Is Skip that child? There are hints to this end, not least of which include his lack of father, his delivery into Michelle’s life via military doctor, and a strong dependency on the “neurocaster” that does not result in his completely losing, as others do, his sense of self. But Michelle—the rare being for whom a neurocaster would never function in the first place—never poses that question, never wonders, never seeks to connect those dots. From her we receive only notions of love and loss and of what human life has thus far been for her: a kind of eulogy for an age of civilization that, if Skip’s destiny truly lies with this emergent sentience, has now ceased to be.
As metaphors for society go, this narrative arc makes The Electric State a poignant exploration of how much has changed, and perhaps been lost, with our civilization’s full-throttle entrance into the digital era. The emergence-point for Stålenhag’s new sentience—namely, the military, through drone-pilot programmes attempting to minimize human involvement—is also key, because it suggests that all our attempts at greater efficiency carry with them an immense cost, humanitarian as much as physical. (I’d like to suggest, too, that remote drone piloting also resonates profoundly with today’s military dilemmas, but … Toys, with its proposed use of children playing video games to conduct wars, came out in 1992—so the more accurate, if also shameful, observation would be that pressing moral issues from the ‘90s haven’t left us yet.)

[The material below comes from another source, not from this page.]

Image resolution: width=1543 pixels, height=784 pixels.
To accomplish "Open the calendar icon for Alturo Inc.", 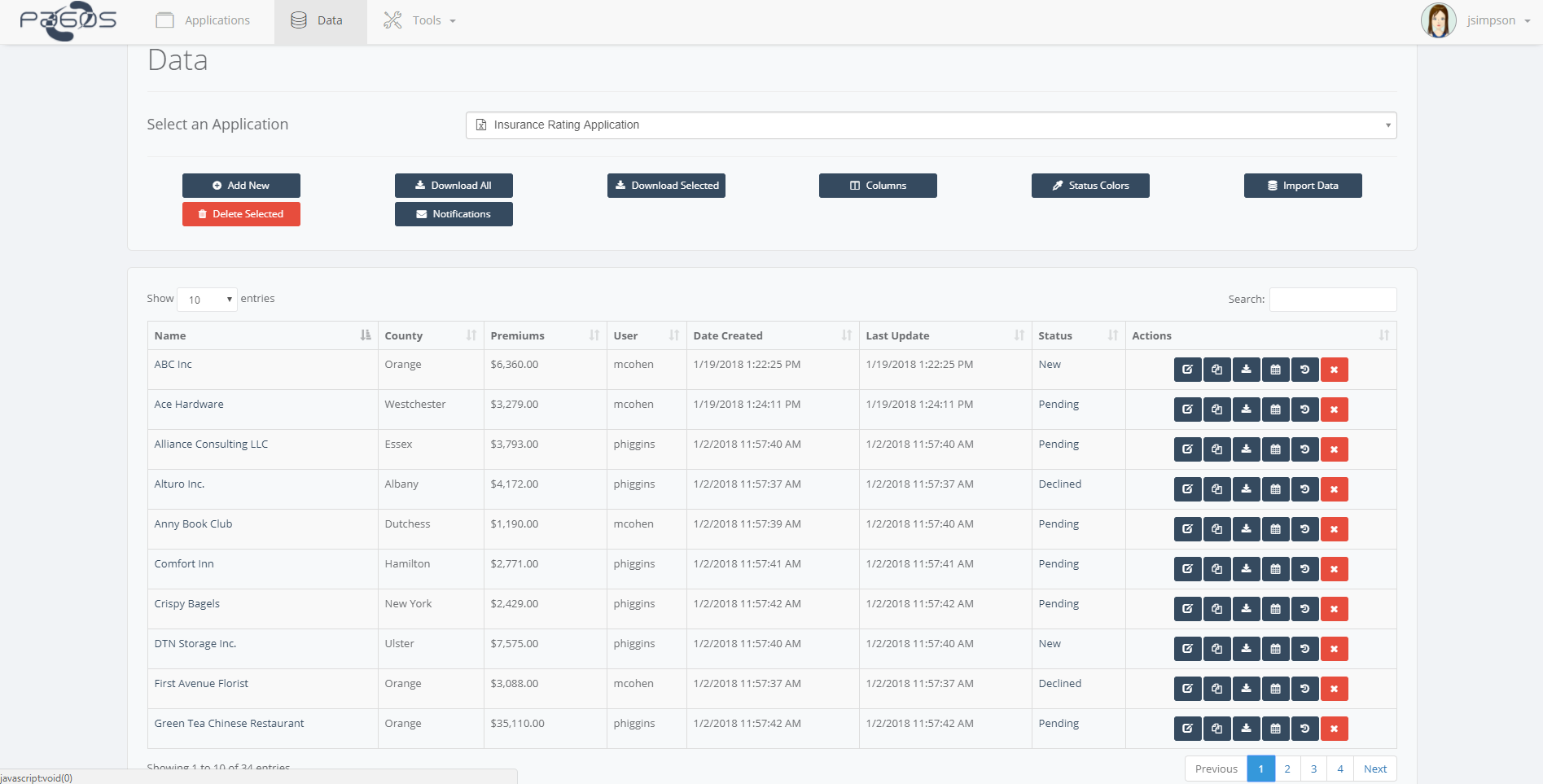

What lends particular strength to this novel’s meditation on humankind and its “toys,” though, is its lack of interest in questions of right and wrong, per se. To this end, although neurocasters plainly did harm to Michelle’s fosters, Skip’s manifestation in a robotic children’s toy at the other side of the state is literally what saves his corporeal form from the same. And so this facet of Stålenhag’s storytelling, perhaps more than all the exceptionally well-crafted rest, especially marks out The Electric State as an embodiment of the timeless SF notion that it is not our technology which defines our destiny, but rather whatever version of ourselves we use our technology to extend.
All six shortlisted nominees for this year’s Arthur C. Clarke Award present fragmented selves in thought-provoking ways, although the depth with which each novel explores its SFnal components varies. Today, July 17, we’ll find out which discourse and manner of delivery satisfied the jury most: the space opera that explores the culpability of multiple selves; the speculative mystery that literalizes longterm emotional changes; the alien-invasion tale featuring a telepathic being who struggles with both personal and adopted guilt; the multigenerational epic that charts the intellectual growth and diminishment of three sentient species; the contemporary SF-horror that builds a patchwork sentience to effect an equally patchwork justice; or the art-and-text-based walkthrough that eulogizes an era before the convergence of our neural networks.
I’ve already noted my personal favourite to win—Saadawi’s Frankenstein in Baghdad—but in recognition of, respectively, the elegance of their narration and the immensity of their SFnal ideas, both Stålenhag’s The Electric State and Thompson’s Rosewater fill out a strong top half of this year’s wide-ranging shortlist. Coming away from the whole shortlist, I cannot help but note, too, that an abiding preoccupation with fragmentation does not mean that this list gives way, ultimately, to chaos. Rather, in all of these texts there exists enough narrative momentum to suggest an impending emergence of more nuanced societal wholes—a fittingly hopeful outcome for any state-of-the-genre prize intent on representing the best of contemporary SF.